Low Dose Chloroquine Decreases Insulin Resistance in Human Metabolic Syndrome but Does Not Reduce Carotid Intima-media Thickness

Overview

Journal Diabetol Metab Syndr

Publisher Biomed Central

Specialty Endocrinology

Date 2019 Aug 7

PMID 31384309

Citations 13

Authors

Janet B McGill

Mariko Johnson

Stacy Hurst

William T Cade

Kevin E Yarasheski

Richard E Ostlund

Kenneth B Schechtman

Babak Razani

Michael B Kastan

Donald A McClain

Lisa de las Fuentes

Victor G Davila-Roman

Daniel S Ory

Samuel A Wickline

Clay F Semenkovich

Affiliations

Soon will be listed here.

Abstract

Background: Metabolic syndrome, an obesity-related condition associated with insulin resistance and low-grade inflammation, leads to diabetes, cardiovascular diseases, cancer, osteoarthritis, and other disorders. Optimal therapy is unknown. The antimalarial drug chloroquine activates the kinase ataxia telangiectasia mutated (ATM), improves metabolic syndrome and reduces atherosclerosis in mice. To translate this observation to humans, we conducted two clinical trials of chloroquine in people with the metabolic syndrome.
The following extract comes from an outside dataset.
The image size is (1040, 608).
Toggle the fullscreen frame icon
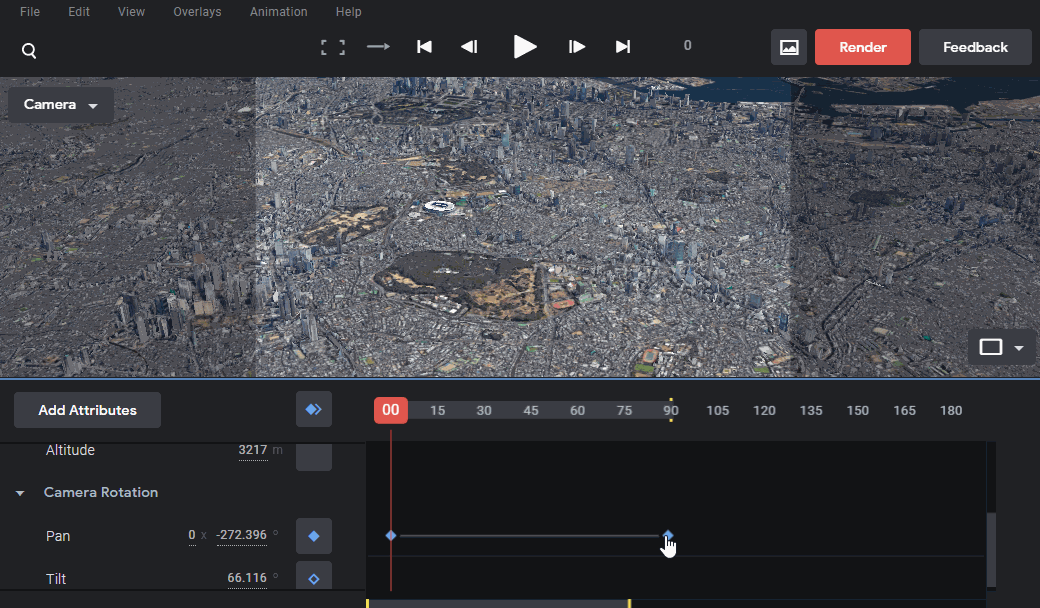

Methods: Eligibility included adults with at least 3 criteria of metabolic syndrome but who did not have diabetes. Subjects were studied in the setting of a single academic health center. The specific hypothesis: chloroquine improves insulin sensitivity and decreases atherosclerosis. In Trial 1, the intervention was chloroquine dose escalations in 3-week intervals followed by hyperinsulinemic euglycemic clamps. Trial 2 was a parallel design randomized clinical trial, and the intervention was chloroquine, 80 mg/day, or placebo for 1 year. The primary outcomes were clamp determined-insulin sensitivity for Trial 1, and carotid intima-media thickness (CIMT) for Trial 2. For Trial 2, subjects were allocated based on a randomization sequence using a protocol in blocks of 8. Participants, care givers, and those assessing outcomes were blinded to group assignment.
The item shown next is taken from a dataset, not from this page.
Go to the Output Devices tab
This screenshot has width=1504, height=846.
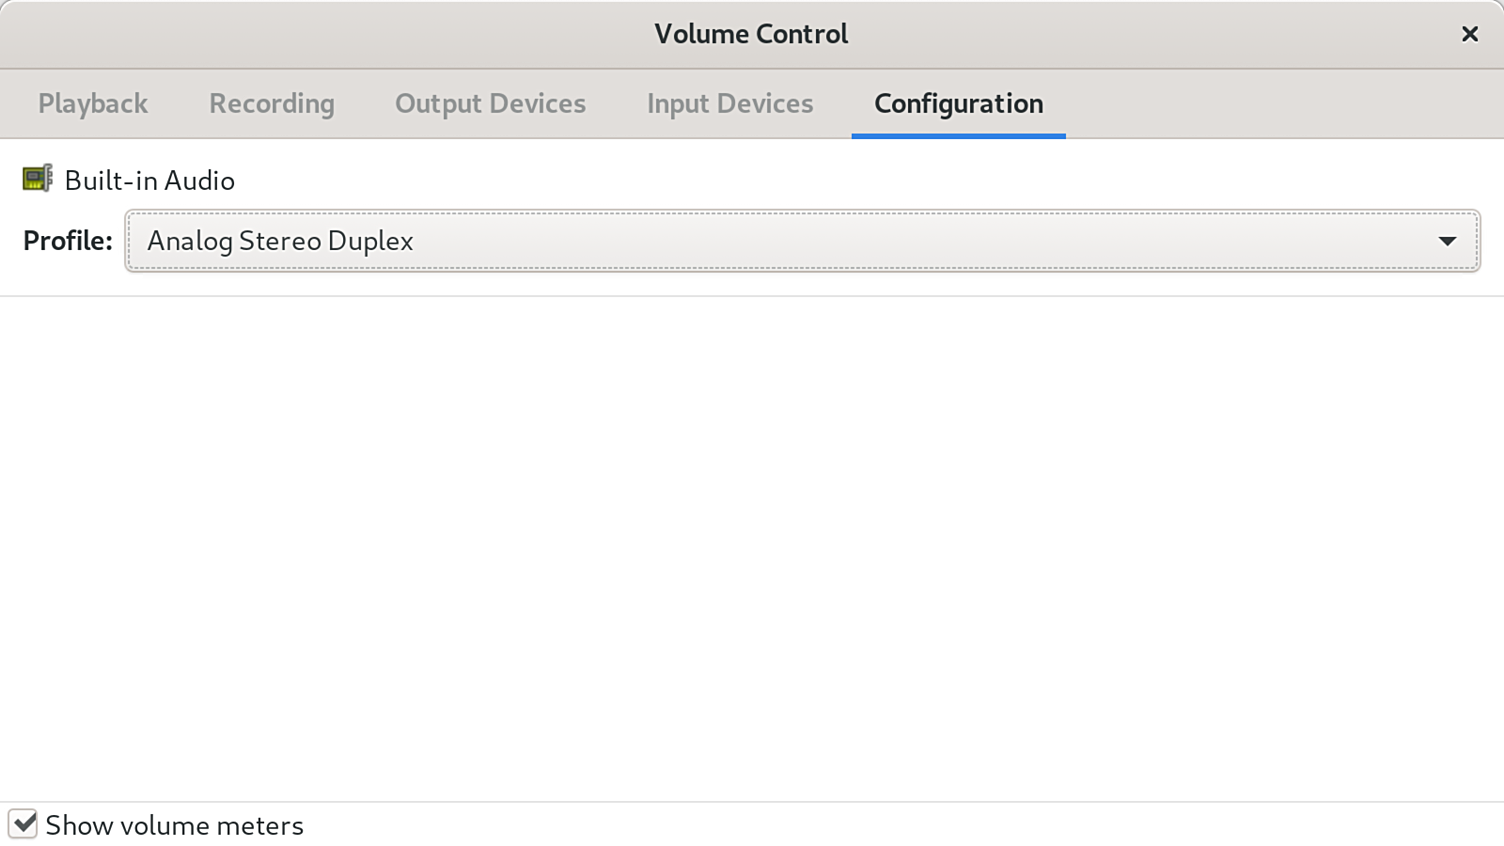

Results: For Trial 1, 25 patients were studied. Chloroquine increased hepatic insulin sensitivity without affecting glucose disposal, and improved serum lipids. For Trial 2, 116 patients were randomized, 59 to chloroquine (56 analyzed) and 57 to placebo (51 analyzed). Chloroquine had no effect on CIMT or carotid contrast enhancement by MRI, a pre-specified secondary outcome. The pre-specified secondary outcomes of blood pressure, lipids, and activation of JNK (a stress kinase implicated in diabetes and atherosclerosis) were decreased by chloroquine. Adverse events were similar between groups.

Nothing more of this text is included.